Nell’anno della pandemia, i borghi sono stati insistentemente invocati come luoghi ideali in nome del ritorno a una vita “a misura d’uomo e che metta l’uomo al centro” vs le maligne logiche di una visione centripeta diventata, nei mesi delle quarantene che si sono susseguite, fagocitante e ostile.
Questo ha condotto a vederi i borghi in un’ottica romantica e improbabile, una sorta di consolatorio riferimento cartolina, meglio se in bianco e nero che fa ancora più storia, tradizione e cultura.
Se li leggiamo in chiave reale e obiettiva, i borghi sono i paesi fantasma abbandonati da decenni, di solito per eccesso o mancanza d’acqua, in seguito a dissesti idrogeologici, ma sono anche la versione nuova (e spesso brutta) costruita, in prossimità geografica di quelli originali. Molta storia, sempre più invisibile, nei luoghi abbandonati. Alcuna storia, alcuna identità, solo sciatteria, speculazione e opportunità economica temporanea nei paesi copia.

 

In Italia, sono circa 2000 i paesi con meno di 1000 abitanti e a rischio di desertificazione a causa di terremoti e smottamenti che danneggiano le abitazioni in modo irrecuperabile
Molti sono in fase di abbandono anche oggi: solo per citarne alcuni, Secinaro in Abruzzo, Roio del Sangro, in provincia di Chieti, Marcetelli, in provincia di Rieti, Castelmagno in Piemonte, Drenchia in Friuli con tassi di spopolamento superiori al sessanta per cento. Tutti hanno perso più della metà delle persone, in meno di mezzo secolo.
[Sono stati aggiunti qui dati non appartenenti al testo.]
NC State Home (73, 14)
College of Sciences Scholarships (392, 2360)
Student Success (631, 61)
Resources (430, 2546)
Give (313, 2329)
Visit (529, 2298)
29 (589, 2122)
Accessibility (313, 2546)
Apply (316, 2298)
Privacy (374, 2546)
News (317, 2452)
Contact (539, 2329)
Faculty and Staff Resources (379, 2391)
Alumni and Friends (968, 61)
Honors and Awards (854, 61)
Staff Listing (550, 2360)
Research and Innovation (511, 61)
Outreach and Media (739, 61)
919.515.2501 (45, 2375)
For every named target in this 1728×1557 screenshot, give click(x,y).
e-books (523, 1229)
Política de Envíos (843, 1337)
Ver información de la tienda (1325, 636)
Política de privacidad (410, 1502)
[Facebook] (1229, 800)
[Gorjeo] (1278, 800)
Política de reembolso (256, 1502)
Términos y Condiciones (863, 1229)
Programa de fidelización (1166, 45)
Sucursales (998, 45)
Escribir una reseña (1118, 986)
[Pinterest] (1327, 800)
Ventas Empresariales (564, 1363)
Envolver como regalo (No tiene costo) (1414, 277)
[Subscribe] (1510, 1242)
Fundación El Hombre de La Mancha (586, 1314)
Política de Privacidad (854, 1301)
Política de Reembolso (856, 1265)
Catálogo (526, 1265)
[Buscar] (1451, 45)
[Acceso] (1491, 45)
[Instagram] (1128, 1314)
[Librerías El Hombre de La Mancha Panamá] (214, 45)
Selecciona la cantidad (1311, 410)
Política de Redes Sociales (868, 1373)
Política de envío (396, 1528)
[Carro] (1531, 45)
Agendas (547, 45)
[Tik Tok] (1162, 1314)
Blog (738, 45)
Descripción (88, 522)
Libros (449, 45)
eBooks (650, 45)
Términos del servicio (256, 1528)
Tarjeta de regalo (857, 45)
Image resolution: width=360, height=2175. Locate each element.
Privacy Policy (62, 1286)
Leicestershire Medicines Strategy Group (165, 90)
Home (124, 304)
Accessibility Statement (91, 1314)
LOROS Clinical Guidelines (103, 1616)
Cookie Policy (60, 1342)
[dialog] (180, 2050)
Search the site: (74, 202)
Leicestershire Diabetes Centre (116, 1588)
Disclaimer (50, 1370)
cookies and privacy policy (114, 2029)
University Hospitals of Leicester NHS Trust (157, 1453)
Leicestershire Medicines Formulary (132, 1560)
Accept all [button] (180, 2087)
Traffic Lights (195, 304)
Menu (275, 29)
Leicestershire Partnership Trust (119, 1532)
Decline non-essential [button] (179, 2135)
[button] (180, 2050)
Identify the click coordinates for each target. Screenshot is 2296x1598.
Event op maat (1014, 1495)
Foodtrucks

Piccoli comuni che si pongono l’obiettivo sia di rafforzare le infrastrutture, sia i servizi, cioè le scuole, gli ospedali e la mobilità.

 

Tra realtà e romanticismo mediatico, cosa sono oggi i borghi?  Paesi off line, luoghi difficili da raggiungere e dove tutto è complicato, fare la spesa, andare a scuola, comperare un libro in ibs o amazon, fare didattica a distanza e smart working, raggiungere un ospedale in tempi brevi quando ce ne sia necessità.

 

I BORGHI “BIANCHISSIMI” SONO UN PROBLEMA. C’ENTRA LA TRANSIZIONE DIGITALE, MA ANCHE L’AMBIENTE

Il governo Draghi ha creato un ministero intitolato all’innovazione tecnologica e alla transizione digitale. Colao, il ministro incaricato,  si è posto l’obiettivo di trasformare, rapidamente, l’Italia in un Paese connesso, usando i soldi di Next Generation Eu.
Il punto di partenza di questo percorso è la diffusione capillare dell’accesso alla rete con la banda ultra larga. Colao ha affermato che “non ci possiamo permettere di perdere ulteriore tempo, alcune zone del paese sono molto indietro e questo è uno svantaggio di vita terribile, soprattutto in ambiti come quello scolastico.”
Naturalmente, tutto questo verrà realizzato per le future generazioni, in coerenza con il progetto europeo.

 

Proprio in riferimento al futuro ambientale e alla salute pubblica, Roberto Cingolani, che del Ministero per la transizione ecologica è titolare, ha lanciato degli alert significativi. In un’intervista a Luca Pagni in La Repubblica del 3 marzo ha affermato che “La digitalizzazione è una tecnologia fantastica se usata in modo intelligente, ma anch’essa non è gratis energeticamente: si stima produca il 4 per cento della CO2 totale che viene emessa, quando gli aerei coprono il 2 per cento, mentre il trasporto leggero fa l’8 per cento, quindi il digitale ha un suo peso consistente.” In un libro pubblicato per Einaudi insieme a Paolo Vineis e Luca Carra, Cingolani, spiega che “la transizione va oltre il concetto consolidato di ecologia, è una transizione globale e antropologica. Ci troviamo in un’epoca di “debito ambientale”, la soluzione non è fermare il progresso, ma neppure fare quello che si vuole”.

 

Alla luce di queste riflessioni vediamo come si incrociano i numeri dei borghi con le aspirazioni alla transizione digitale.
AgCom, Autorità per le garanzie nelle comunicazioni, in uno studio elaborato con con DigitEconomy.24, Radiocor e Luiss Business School, nel giugno dello scorso anno, ha rilevato che manca la banda ultralarga in almeno 204 Comuni e che oltre il 10 per cento degli indirizzi civici non ha possibilità di connessione a internet da postazione fissa.
Il Governo aveva definito “bianchissime” le aree in cui per oltre il 10 per cento delle case non è disponibile la connessione. Un candore senza merito che riguarda molta parte dell’Italia, Piemonte, Molise, Liguria, Sicilia e Calabria …
Ma anche nelle aree connesse, la rete non funziona bene, è lenta e inadeguata per usi professionali e didattici.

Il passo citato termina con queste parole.